The article is pretty widely reported across the media so it was a case of pick and choose which one I used as a link. But the basic premise is the same renewables all very well and good but what happens when they don't supply sufficient power for the nation.

----------


## rob murray

> The article is pretty widely reported across the media so it was a case of pick and choose which one I used as a link. But the basic premise is the same renewables all very well and good but what happens when they don't supply sufficient power for the nation.

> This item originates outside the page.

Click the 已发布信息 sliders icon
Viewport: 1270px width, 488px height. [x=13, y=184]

Yes but the key message seems to be stop playing politics with energy and get a realistic deliverable energy strategy in place.....get the correct wider mix of energy generation sources into play and stop playing politics....ie .kicking nuclear into the long grass was and is a purely political decision, renewables....mostly wind, wheres the much vaunted tidal / wave power devices ?

----------


## BetterTogether

Considering the wide base of skilled nuclear technicians in this area it's a shame that the incumbent governing party are so opposed to Nuclear energy as it could be a real provider for not only long term energy for Scotland but aid with securing jobs and helping the economy in Caithness

----------


## BetterTogether

> Yes but the key message seems to be stop playing politics with energy and get a realistic deliverable energy strategy in place.....get the correct wider mix of energy generation sources into play and stop playing politics....ie .kicking nuclear into the long grass was and is a purely political decision, renewables....mostly wind, wheres the much vaunted tidal / wave power devices ?


You mean the cost £28 million of public money and is now in administration wave power I think you'll find it covered in this article.

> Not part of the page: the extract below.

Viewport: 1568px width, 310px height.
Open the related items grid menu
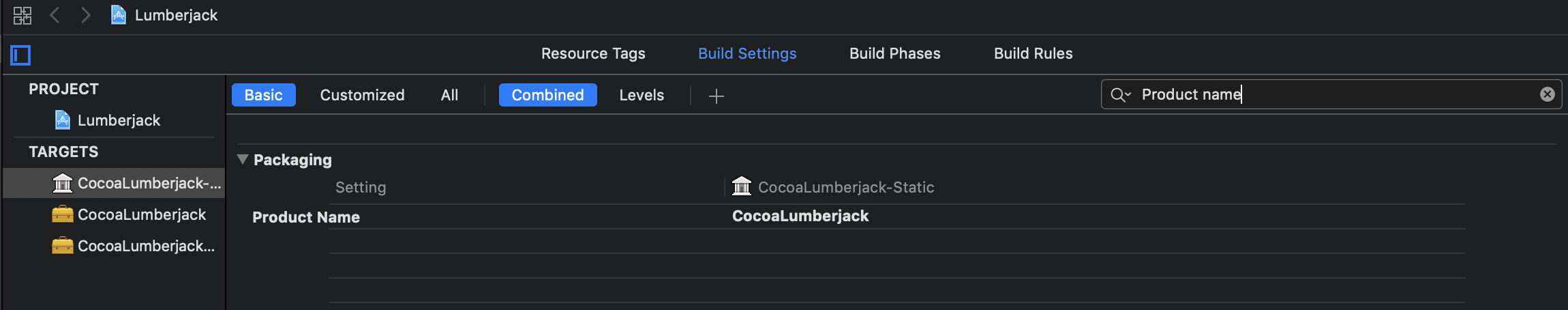(x=22, y=15)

http://www.pressreader.com/bookmark/...9-8c62e5a3ff91

----------


## rob murray

> Considering the wide base of skilled nuclear technicians in this area it's a shame that the incumbent governing party are so opposed to Nuclear energy as it could be a real provider for not only long term energy for Scotland but aid with securing jobs and helping the economy in Caithness


The SNP have been anti nuclear for decades, and yes if they werent so myopic we could have another reactor built near Dounreay as you say providing long term jobs....but it wasnt always this way : Scottish government signals end to nuclear power opposition 2011.... ( ie but committs to not building any new power stations ) http://www.theguardian.com/environme...lear-power-snp

----------


## BetterTogether

Give it a few years of hard winters and power cuts and you'll soon see the howls of protest. At the moment all is relatively hunky dory with no real power outages, move into the not distance future  with the whole nations increasing power demands and lack of investment in big power stations the risk of power outages will increase then those wonderful green and anti nuclear supporters won't be seen in such favourable light.

----------


## Shabbychic

You two make some double act. At least though, real comedians know when they are spouting rubbish, but I have a sneaky feeling you two honestly believe what you say.

Anyway, Carry On Regardless.  ::

----------


## BetterTogether

Care to enlighten what on this thread you disagree with. 

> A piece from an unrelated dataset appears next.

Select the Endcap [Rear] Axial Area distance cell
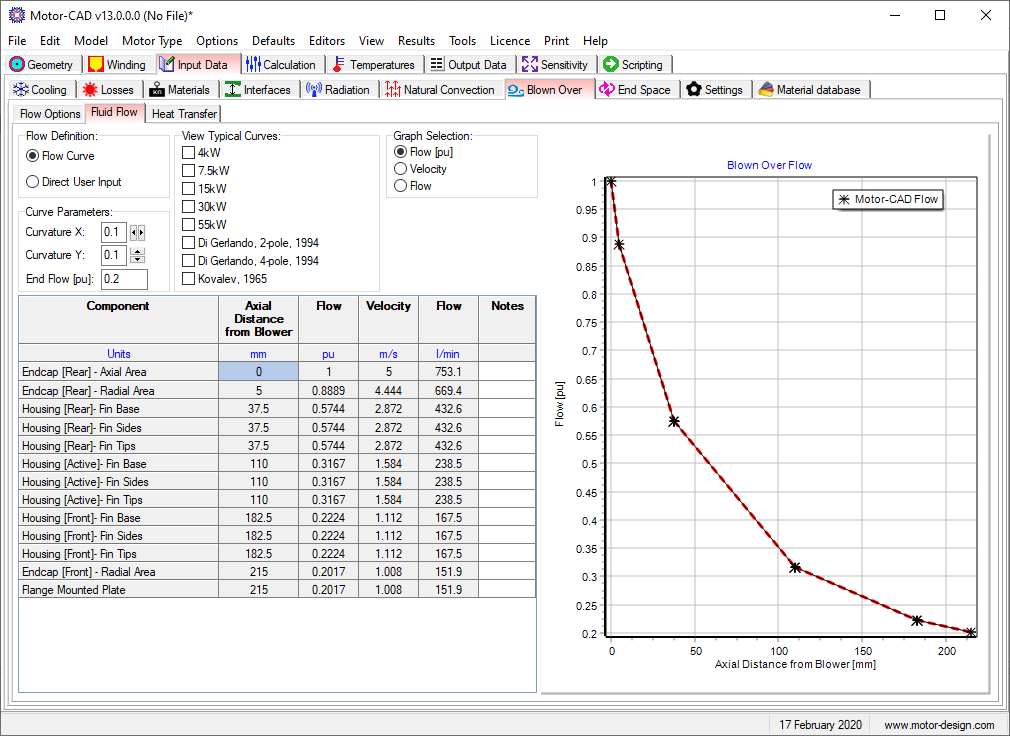 pos(258,372)
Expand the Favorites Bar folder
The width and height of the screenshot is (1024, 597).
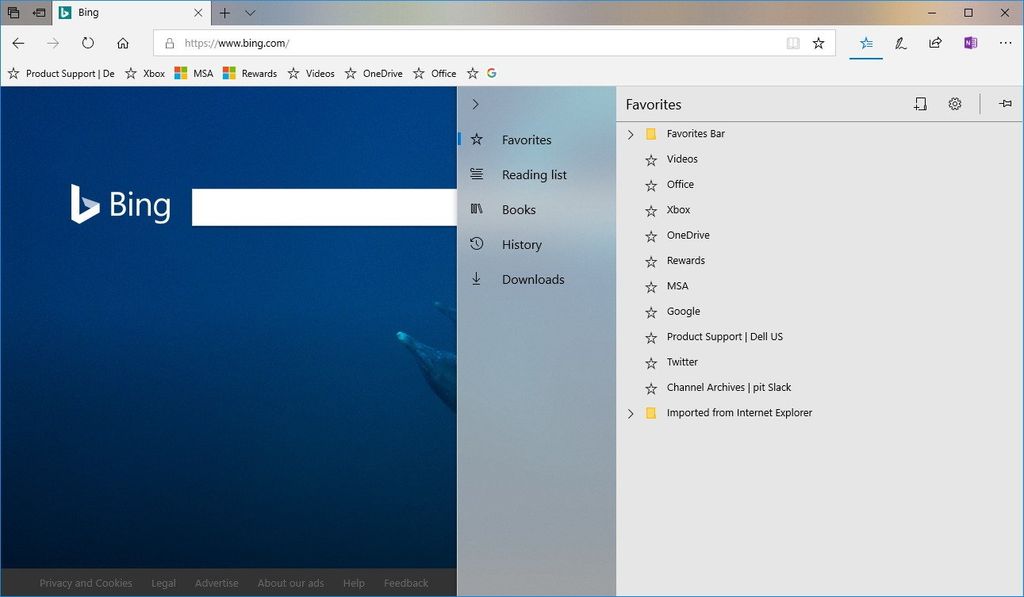pos(630,133)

Maybe you are sufficiently qualified to argue with the Institue of Chartered Engineers to display your superior knowledge on the subject and enlighten us all.

Nothing better than a quick Ad Hominem attack when you've nothing useful to say on a subject.

----------


## rob murray

> You two make some double act. At least though, real comedians know when they are spouting rubbish, but I have a sneaky feeling you two honestly believe what you say.
> 
> Anyway, Carry On Regardless.


Yep what a carry on................................................  ..thanks

----------


## rob murray

> You two make some double act. At least though, real comedians know when they are spouting rubbish, but I have a sneaky feeling you two honestly believe what you say.
> 
> Anyway, Carry On Regardless.


Ok why dont you write to Professor Gary Pender, head of the Institute of Civil Engineers in Scotland and tell him he is talking crap and spouting rubbish, cos he's the comedian who gave the interview.....laugh all you want dearie, but it aint me your laughing at its a very credible man spelling out what you dont want to hear

As I predicted earlier on this thread : No doubt seeing as how the story you highlight is in The Scotsman there will be the usual rush to shout lies...anti SNP propoganda etc etc  but the story is in The Herald and on line

----------